When Seeking Production Equipment, Should You Buy New or Used? (Part 2 of 4)

“I'm looking to acquire a piece of production equipment for my laundry, but am undecided about whether to buy it new or used. What information should I consider as far as total cost vs. benefits are concerned? I want to make sure I'm comparing apples to apples." EQUIPMENT MANUFACTURING: Kim Shady is vice president of distributor sales for Alliance Laundry Systems’ UniMac brand and has more than 19 years of commercial laundry experience. He started and ran a successful restaurant business for a number of years before joining the laundry industry.
Buying used equipment is a lot like buying a used car, in that you are left with this question: Why did the previous owner get rid of it?
If you’re a glass-is-half-full person, the reason the unit is available is because the previous owner got out of the business and didn’t need the piece. The other view is they dumped the machine early because it had a history of problems. Moral of the story is caveat emptor – let the buyer beware.
That’s not to say there aren’t good deals out there, but what is your security blanket? A used car is less of a risk for the mechanically inclined buyer. The same is true in the laundry.

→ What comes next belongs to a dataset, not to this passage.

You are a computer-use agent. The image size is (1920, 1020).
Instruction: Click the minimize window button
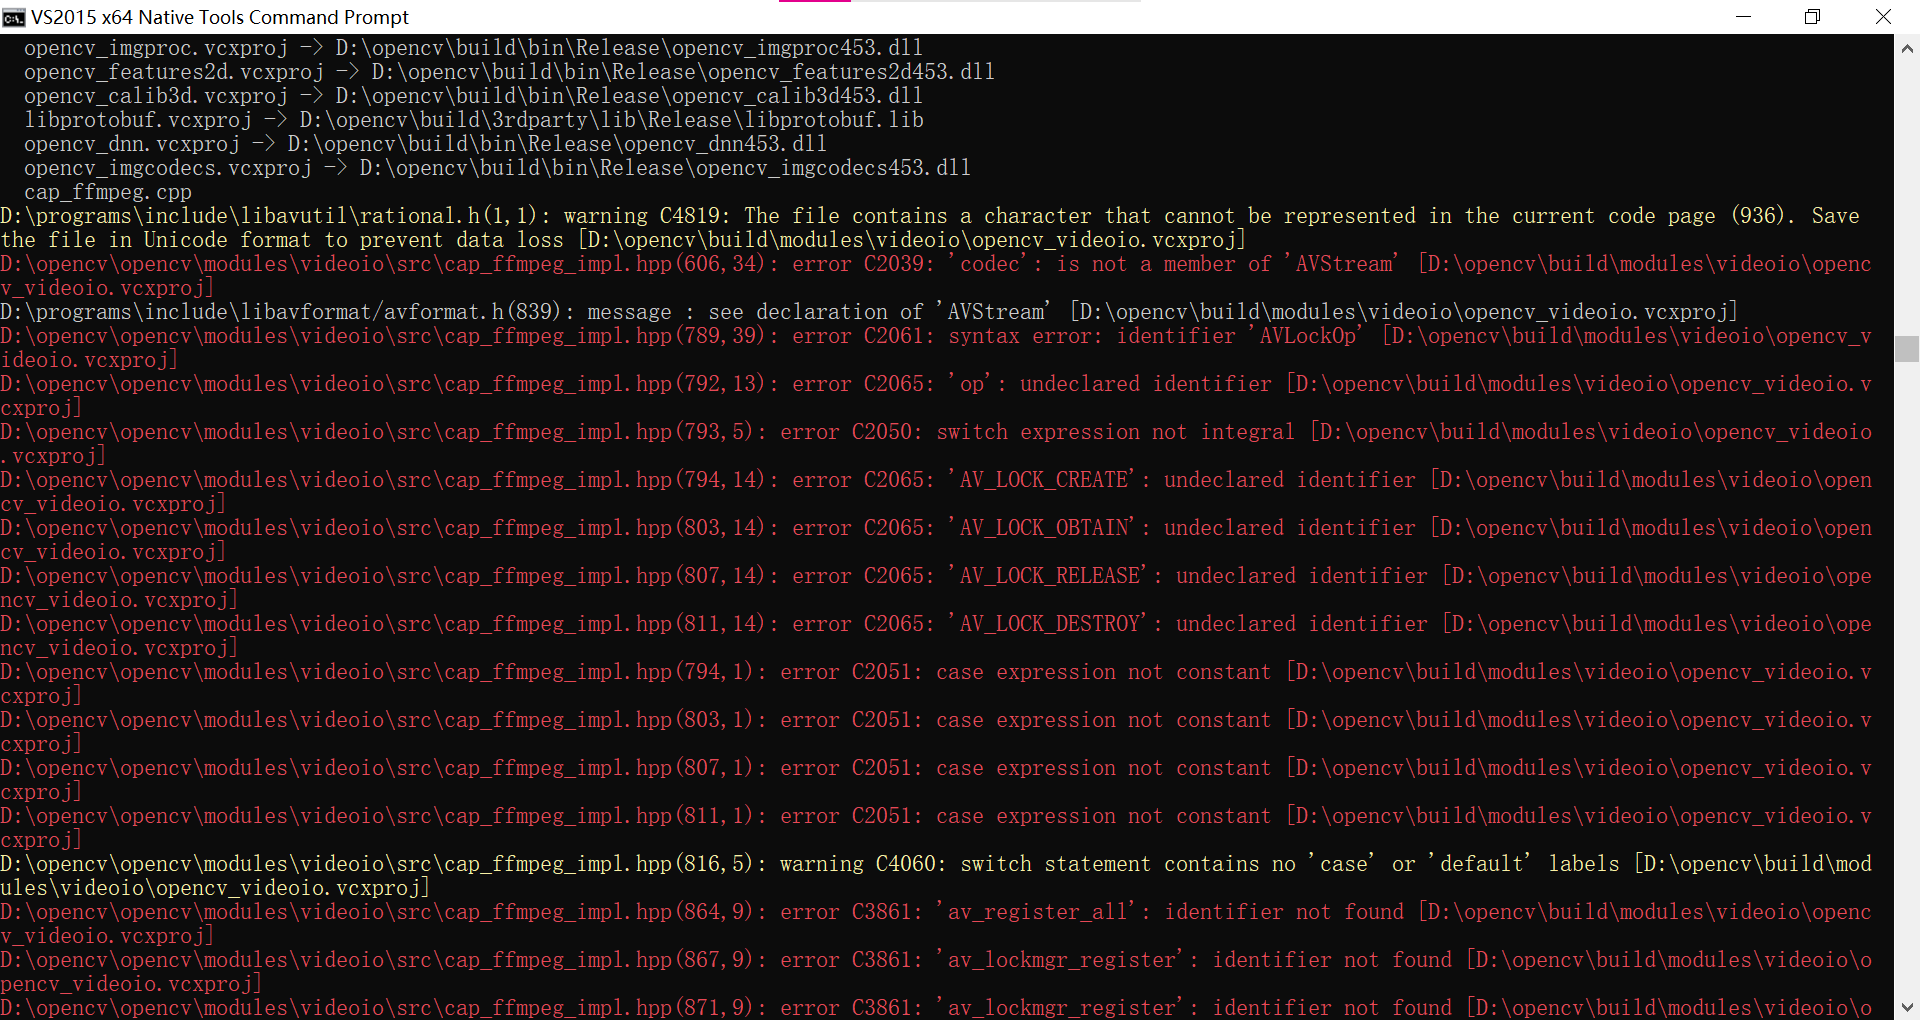[1744, 17]
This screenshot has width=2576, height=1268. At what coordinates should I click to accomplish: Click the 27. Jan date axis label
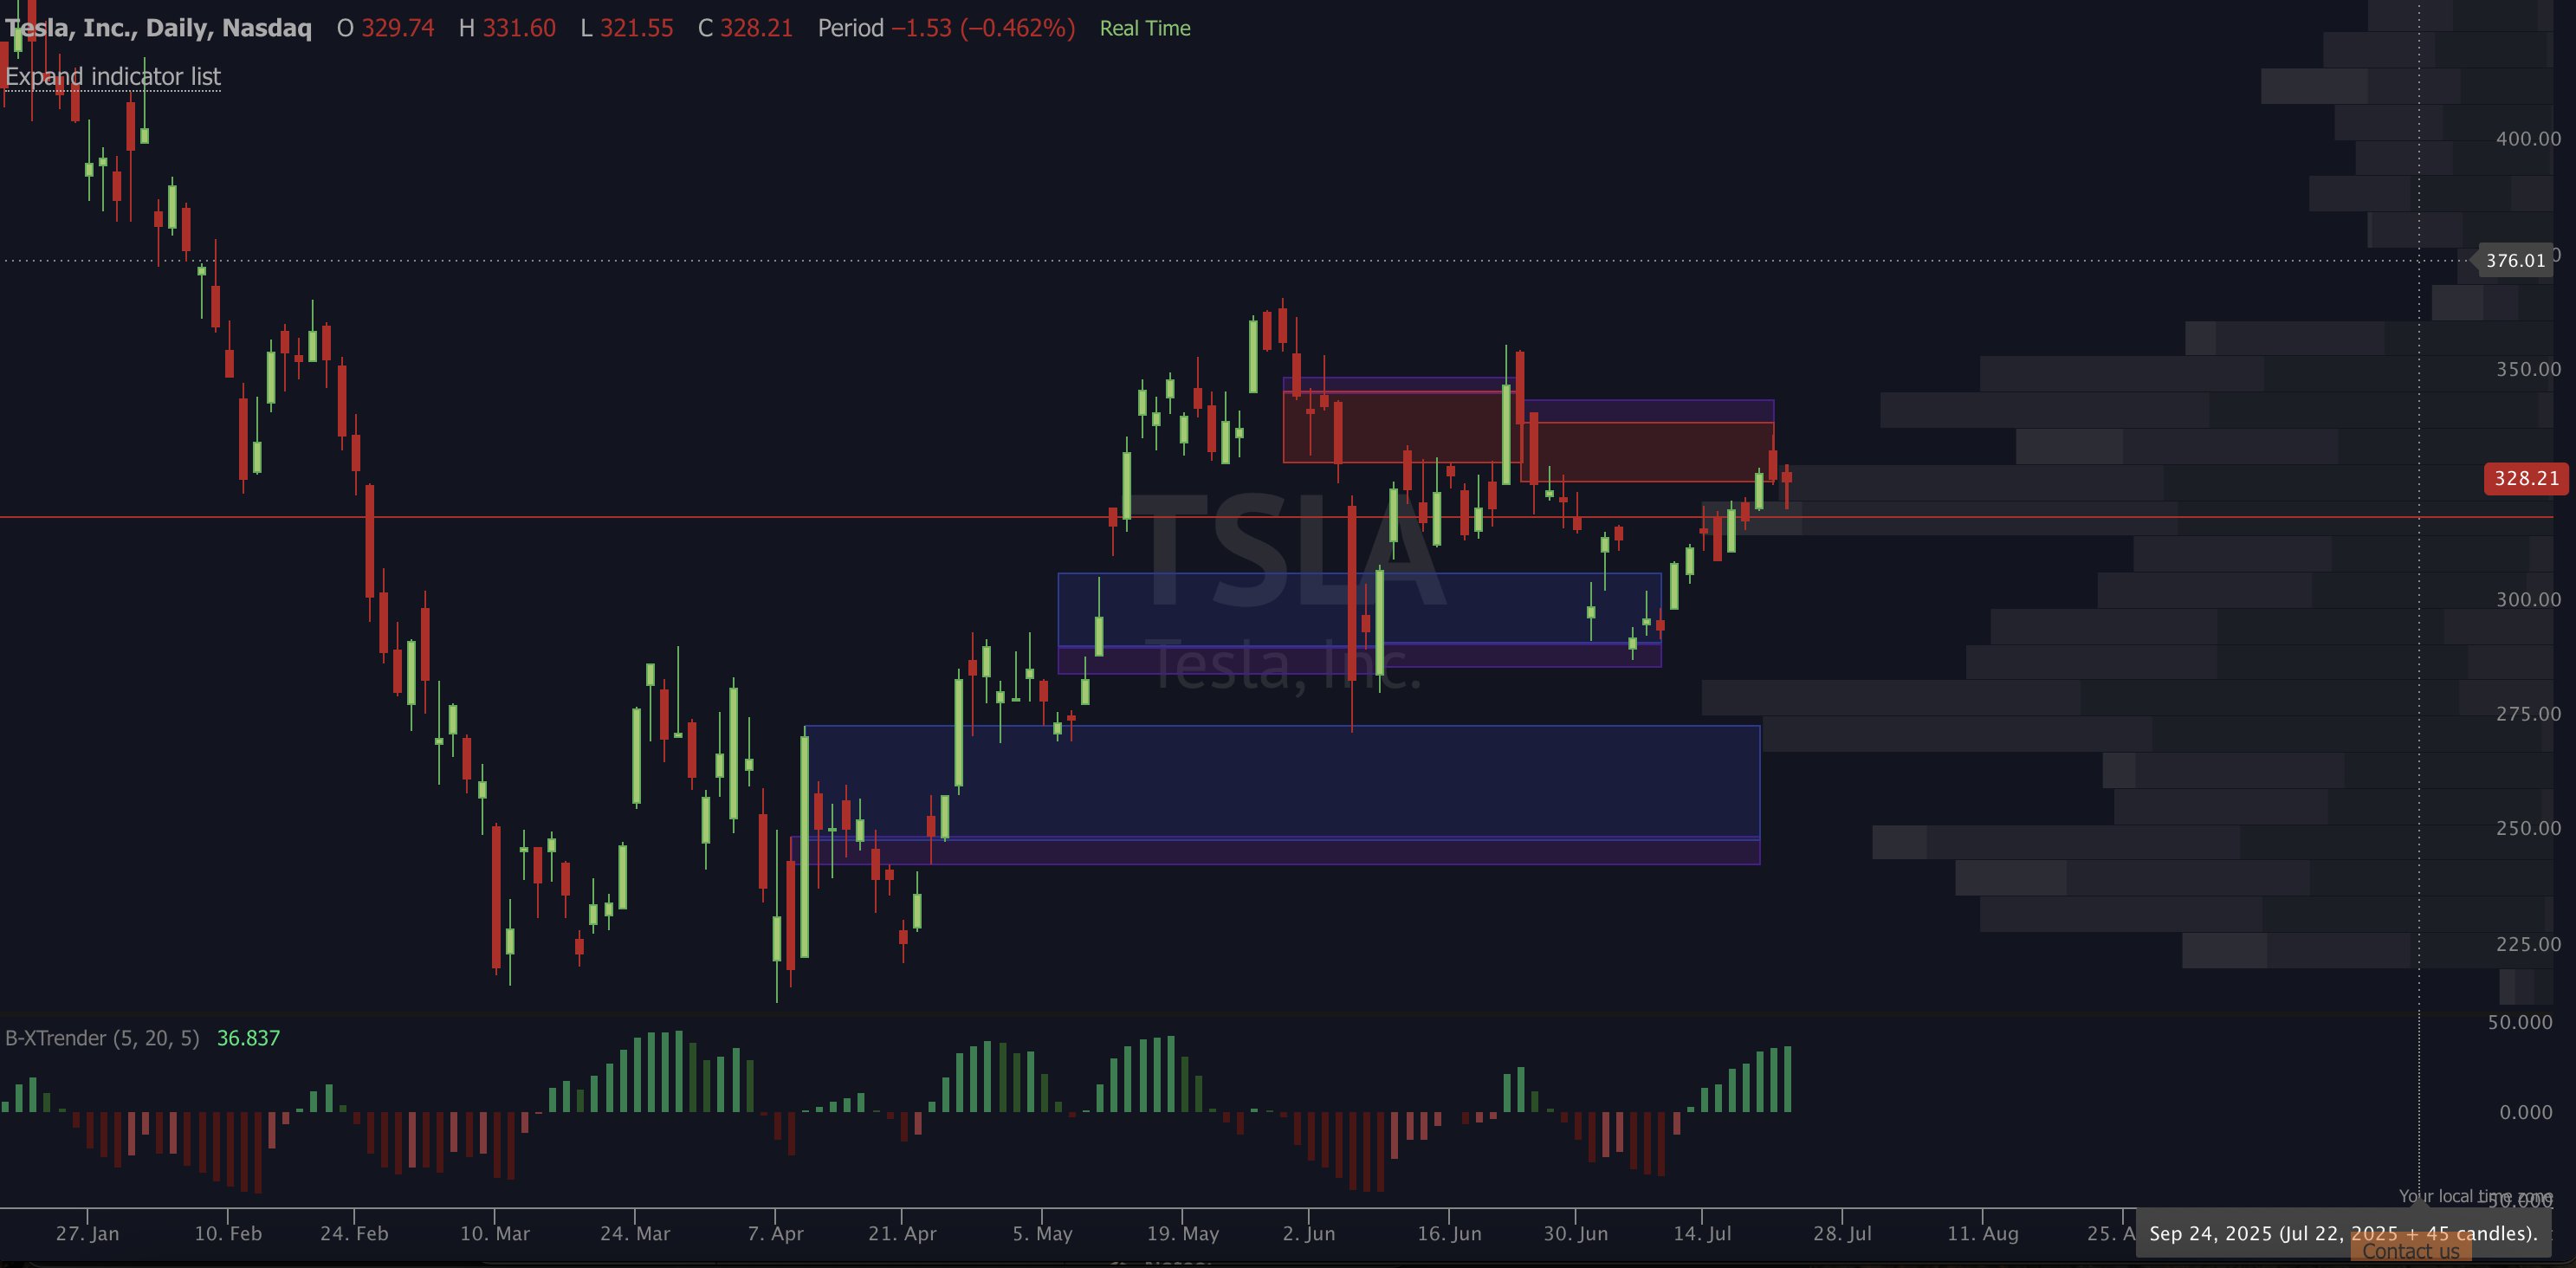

If you have a savvy engineer who can support the equipment in the event of problems, used machines can be an excellent choice. But there are risks.
You likely won’t see the piece in operation before it’s installed. You’ll have (at best) a limited warranty. You don’t know how the machine was used. Perhaps the washer-extractor you’re considering was frequently underloaded, leaving possible bearing-and-seal issues with you as the new owner. And as fast as electronics change, you may have trouble finding replacement parts down the road.
The benefits of new equipment are obvious. There is a strong warranty supported by the distributor; consistent loading, training and programming for staff if all equipment is the same; and, of course, it’s new, so it shouldn’t offer any problems at startup.
It really boils down to why you’re buying equipment. We all can agree that we want the machines to do the job in the most efficient way possible. That means using reduced utilities and labor. When resources are maximized, we’ve made a good investment.
New equipment will almost always be the soundest investment, making an apples-to-apples comparison difficult.

TECHNICAL SUPPORT: Jim Mitchell, principal technical support specialist, is a 27-year Ecolab veteran. He’s currently the OPL lead in providing technical support to field associates. He edits Institutional Technical Digest, a monthly publication reaching 3,300 employees.
It’s a fairly common practice in large-production laundries to purchase used laundry equipment vs. new. It’s usually just the opposite in smaller, on-premise operations.
[NP][/NP]The immediate benefit of purchasing used is obvious – less money spent up front. It will also result in more net income to your bottom line, as long as frequent breakdowns of used equipment don’t interfere with production flow (and cost additional out-of-pocket repair expenses).
How important is this piece of equipment to your operation? Will it be used in a low-, moderate- or high-production area? If you intend to purchase a used piece of equipment for a high-production area, could you afford a possible breakdown (that would be far less of a possibility with new equipment)?
Purchasing a used piece of equipment is like purchasing a used car – you always take the chance of purchasing a maintenance headache (which you can’t afford in a high-production area).
If you purchase a used car from a dealer, they will usually provide you with a vehicle condition report. Depending on the thoroughness of the dealer, there is some degree of comfort that the car has been checked over for maintenance deficiencies, which you likely won’t get from a private seller. The same applies to laundry equipment.
Some dealers are “Authorized Service Centers” for manufacturers and sell “recertified” equipment that is almost as good as new. Sometimes, a short-term warranty accompanies this equipment. By the same token, private sellers can sell their used equipment at substantially lower costs due to low or no overhead.
Depending on the age of the equipment, repair parts may be difficult to obtain. Is there an authorized repair company in your area? Do they have sufficient repair parts available? If not, do you have a maintenance engineer on staff? Can you afford to keep an adequate stock of repair parts for aging equipment? Having an on-site engineer can be an important consideration on whether a used machine makes sense for you.
Does the previous owner have maintenance records? The likelihood of this decreases as the age of the equipment becomes greater. If no records are available, would the seller authorize a competent third party to inspect it for you, at their expense?
How was the equipment used, and in what environment? Did the equipment operate 24 hours per day, seven days per week, or maybe only one shift per day? To what chemistry and types of classifications was it subjected? Did the previous owner run constant, heavy-soil formulas or mostly light-soil formulas?
All of these questions can give you a good idea about possible problem areas, or about the serviceable life remaining.
Quality used equipment can be a great investment. However, like purchasing a used car, do your homework before committing. Your diligence can save you a bundle of money (and headaches) in the long run.